▸ **Consigne 1**: D'après le texte sur les carnets, quel outil de carnet Google est-il en passe d'acheter ?
▸ **Consigne 2**: Selon le texte sur les carnets, sur quels milieux la communauté des développeurs de logiciels de carnet a-t-elle maintenant un impact et une influence ? Citez-les tous.
▸ **Consigne 3**: Recopiez à l'identique le passage du texte sur les carnets qui commence par « On annonce aujourd'hui » et se poursuit jusqu'à « sont à l'horizon. » inclus.

▸ **Texte d'exercice**:
= = =
Après la bulle Internet, un grand nombre de programmeurs et d'architectes de talents n'étaient plus concentrés sur la création de composants pour des grands projets, lesquels étaient souvent condamnés par des business-plans construits à la va-vite pour plaire aux investisseurs. Ces programmeurs et architectes sont maintenant davantage concentrés sur des petits projets, créant des outils et inventant des architectures pour eux-mêmes, plutôt que pour des clients imaginaires sur des marchés imaginaires à la demande d'investisseurs imaginant leur valorisation de sortie.  Ces outilleurs utilisent les outils pour communiquer, discuter et concevoir l'infrastructure. Ils partagent l'information, créent des standards et collaborent pour assurer la compatibilité. La communauté des outilleurs de carnets et technologies associées est une communauté bourdonnante, semblable à L'Internet Engineering Task Force ( Groupe de travail pour l'ingénierie d'Internet [f] ) au début de l'Internet, quand des programmeurs indépendants furent autorisés à écrire des logiciels réseaux, et donc à entrer dans le domaine réservé des grands fabricants de matériel et des entreprises de télécommunication. La communauté des développeurs de logiciels de carnet a d'abord développé des outils pour elle même. Elle a maintenant un impact et une influence sur les mass-média, les politiques, les réseaux scolaires et universitaires, et les studios d'Hollywood.  On peut espérer découvrire une manière de développer le réseau des carnets qui permette aux auteurs de jouer un rôle de plus en plus important dans la société.

Ou en somme nous ?

On annonce aujourd'hui que Google[40], un des moteurs de recherche les plus prisés, est en passe d'acheter le plus utilisé des moteurs ( ou outil ) de carnet, Blogger[41]. Il y a plusieurs millions de carnets sur Internet. Néanmoins, les outils sont encore d'usage difficile pour beaucoup. Et la grande majorité n'a encore jamais entendu parler de carnet. Les carnets sont encore essentiellement un phénomène américain, bien que la tendance soit en forte croissance dans d'autres pays.

Chaque jour de nouveaux outils, de nouvelles fonctions et de nouveaux styles de carnet sont inventés, annoncés et discutés. De nouveaux développements sont à l'horizon.
= = =
▸ **Informations extraites**:

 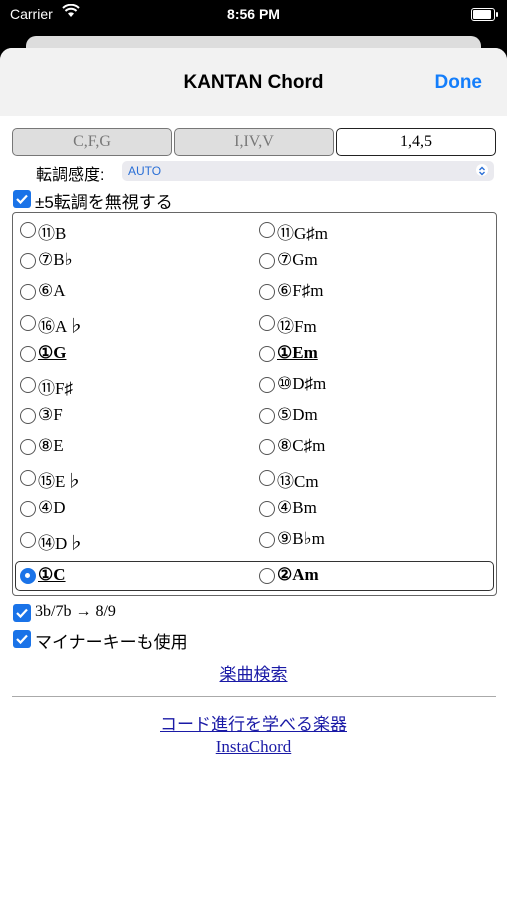 I want to click on song-search-link: 楽曲検索, so click(x=254, y=672).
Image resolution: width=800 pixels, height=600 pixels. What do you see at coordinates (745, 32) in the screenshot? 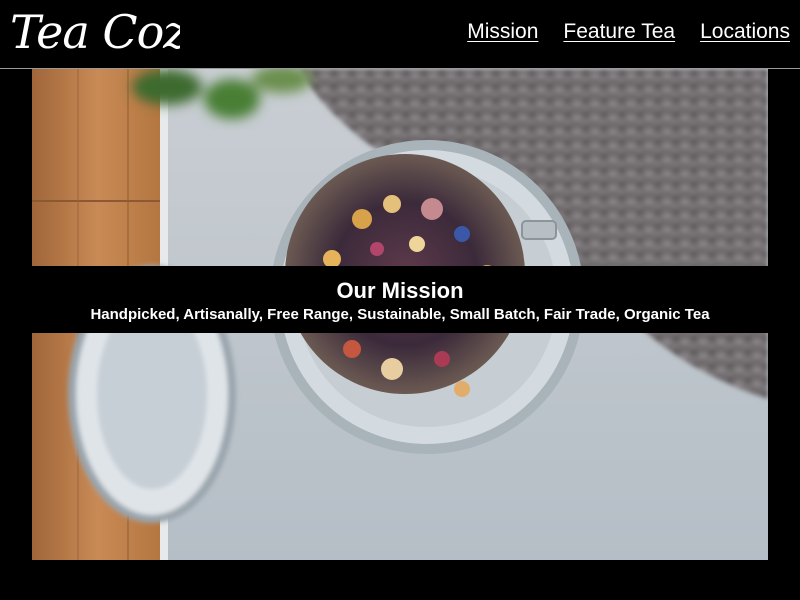
I see `nav-link-locations: Locations` at bounding box center [745, 32].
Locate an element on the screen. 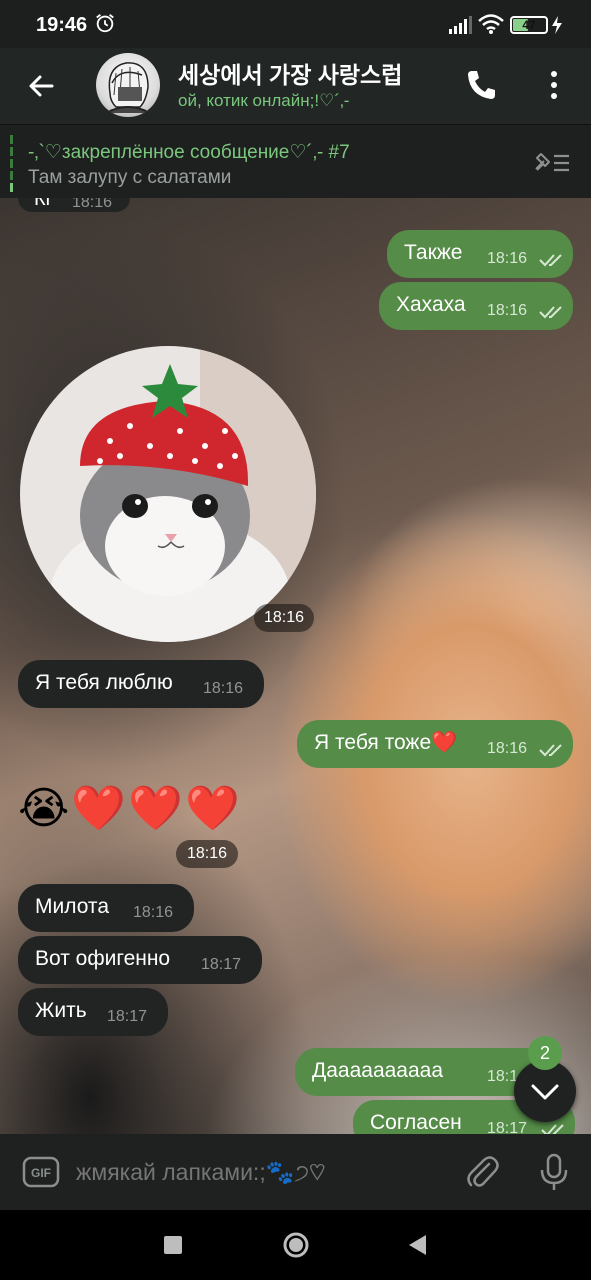 This screenshot has width=591, height=1280. message-text: Я тебя тоже❤️ is located at coordinates (386, 742).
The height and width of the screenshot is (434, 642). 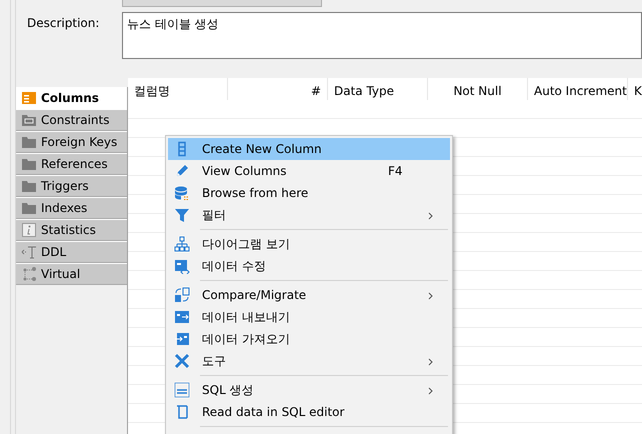 I want to click on text-icon, so click(x=29, y=252).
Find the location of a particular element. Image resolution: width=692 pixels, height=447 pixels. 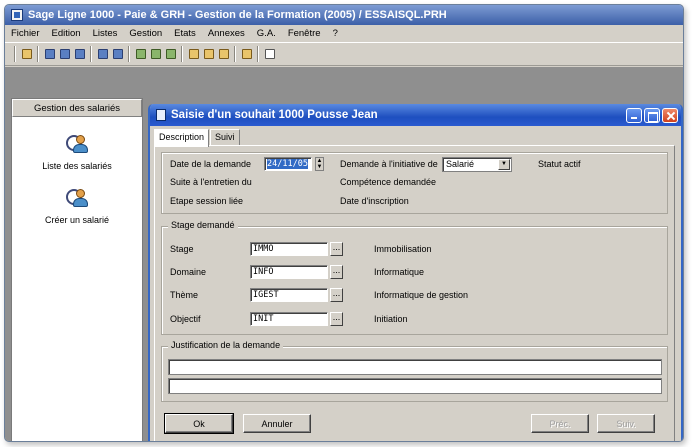

ok-button: Ok is located at coordinates (199, 424).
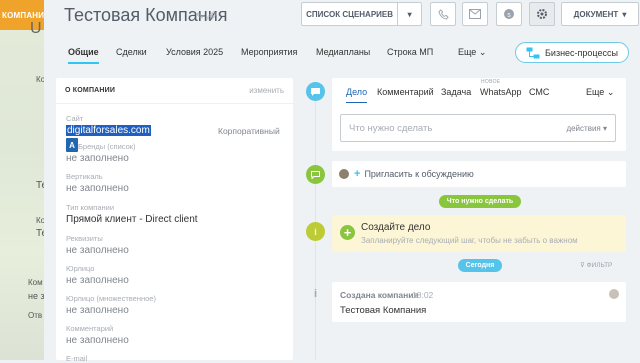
= = =
▸ **Zone de réponse 1**: Blogger, le plus utilisé des moteurs de carnet.

▸ **Zone de réponse 2**: Les mass-média, les politiques, les réseaux scolaires et universitaires, et les studios d'Hollywood.

▸ **Zone de réponse 3**:
On annonce aujourd'hui que Google[40], un des moteurs de recherche les plus prisés, est en passe d'acheter le plus utilisé des moteurs ( ou outil ) de carnet, Blogger[41]. Il y a plusieurs millions de carnets sur Internet. Néanmoins, les outils sont encore d'usage difficile pour beaucoup. Et la grande majorité n'a encore jamais entendu parler de carnet. Les carnets sont encore essentiellement un phénomène américain, bien que la tendance soit en forte croissance dans d'autres pays.

Chaque jour de nouveaux outils, de nouvelles fonctions et de nouveaux styles de carnet sont inventés, annoncés et discutés. De nouveaux développements sont à l'horizon.